**Data**:

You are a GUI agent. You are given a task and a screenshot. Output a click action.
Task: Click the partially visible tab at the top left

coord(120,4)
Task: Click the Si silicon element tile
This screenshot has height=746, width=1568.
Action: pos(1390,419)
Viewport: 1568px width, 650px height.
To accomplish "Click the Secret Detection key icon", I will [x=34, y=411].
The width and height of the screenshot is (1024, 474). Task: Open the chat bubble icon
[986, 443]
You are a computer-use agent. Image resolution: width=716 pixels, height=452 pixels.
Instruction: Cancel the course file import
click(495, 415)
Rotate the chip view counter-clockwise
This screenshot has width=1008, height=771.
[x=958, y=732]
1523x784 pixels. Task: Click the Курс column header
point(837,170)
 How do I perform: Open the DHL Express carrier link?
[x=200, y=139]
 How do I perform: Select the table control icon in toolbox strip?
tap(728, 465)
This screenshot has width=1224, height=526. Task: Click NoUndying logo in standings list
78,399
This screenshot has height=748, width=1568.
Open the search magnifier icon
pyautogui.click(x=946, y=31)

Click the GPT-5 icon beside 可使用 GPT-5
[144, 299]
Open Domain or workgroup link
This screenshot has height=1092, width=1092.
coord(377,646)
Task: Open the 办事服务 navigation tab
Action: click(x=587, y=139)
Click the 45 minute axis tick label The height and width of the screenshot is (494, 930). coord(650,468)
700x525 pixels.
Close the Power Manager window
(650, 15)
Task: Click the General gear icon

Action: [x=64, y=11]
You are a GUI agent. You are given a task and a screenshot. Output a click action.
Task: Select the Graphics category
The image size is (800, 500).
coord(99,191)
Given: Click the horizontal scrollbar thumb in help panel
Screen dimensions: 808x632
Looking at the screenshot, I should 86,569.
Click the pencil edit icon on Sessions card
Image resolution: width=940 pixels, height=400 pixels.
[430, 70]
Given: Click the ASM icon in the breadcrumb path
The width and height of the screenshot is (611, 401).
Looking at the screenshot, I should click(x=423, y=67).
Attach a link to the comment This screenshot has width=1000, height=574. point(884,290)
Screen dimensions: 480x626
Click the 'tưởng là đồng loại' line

**Directions**: Write out the material from the first line to the last, exactly.

**Task solution**:
You are a GUI agent. You are given a task and a screenshot. Output a click action.
Task: Click the partially visible tab at the top left

coord(120,4)
Task: Click the Si silicon element tile
This screenshot has height=746, width=1568.
Action: pos(1390,419)
Viewport: 1568px width, 650px height.
To accomplish "Click the Secret Detection key icon", I will [x=34, y=411].
The width and height of the screenshot is (1024, 474). Task: Open the chat bubble icon
[986, 443]
You are a computer-use agent. Image resolution: width=716 pixels, height=452 pixels.
Instruction: Cancel the course file import
click(495, 415)
Rotate the chip view counter-clockwise
This screenshot has width=1008, height=771.
[x=958, y=732]
1523x784 pixels. Task: Click the Курс column header
point(837,170)
 How do I perform: Open the DHL Express carrier link?
[x=200, y=139]
 How do I perform: Select the table control icon in toolbox strip?
tap(728, 465)
This screenshot has width=1224, height=526. Task: Click NoUndying logo in standings list
78,399
This screenshot has height=748, width=1568.
Open the search magnifier icon
pyautogui.click(x=946, y=31)

Click the GPT-5 icon beside 可使用 GPT-5
[144, 299]
Open Domain or workgroup link
This screenshot has height=1092, width=1092.
coord(377,646)
Task: Open the 办事服务 navigation tab
Action: click(x=587, y=139)
Click the 45 minute axis tick label The height and width of the screenshot is (494, 930). coord(650,468)
700x525 pixels.
Close the Power Manager window
(650, 15)
Task: Click the General gear icon

Action: [x=64, y=11]
You are a GUI agent. You are given a task and a screenshot. Output a click action.
Task: Select the Graphics category
The image size is (800, 500).
coord(99,191)
Given: Click the horizontal scrollbar thumb in help panel
Screen dimensions: 808x632
Looking at the screenshot, I should 86,569.
Click the pencil edit icon on Sessions card
Image resolution: width=940 pixels, height=400 pixels.
[430, 70]
Given: Click the ASM icon in the breadcrumb path
The width and height of the screenshot is (611, 401).
Looking at the screenshot, I should click(x=423, y=67).
Attach a link to the comment This screenshot has width=1000, height=574. point(884,290)
Screen dimensions: 480x626
Click the 'tưởng là đồng loại' line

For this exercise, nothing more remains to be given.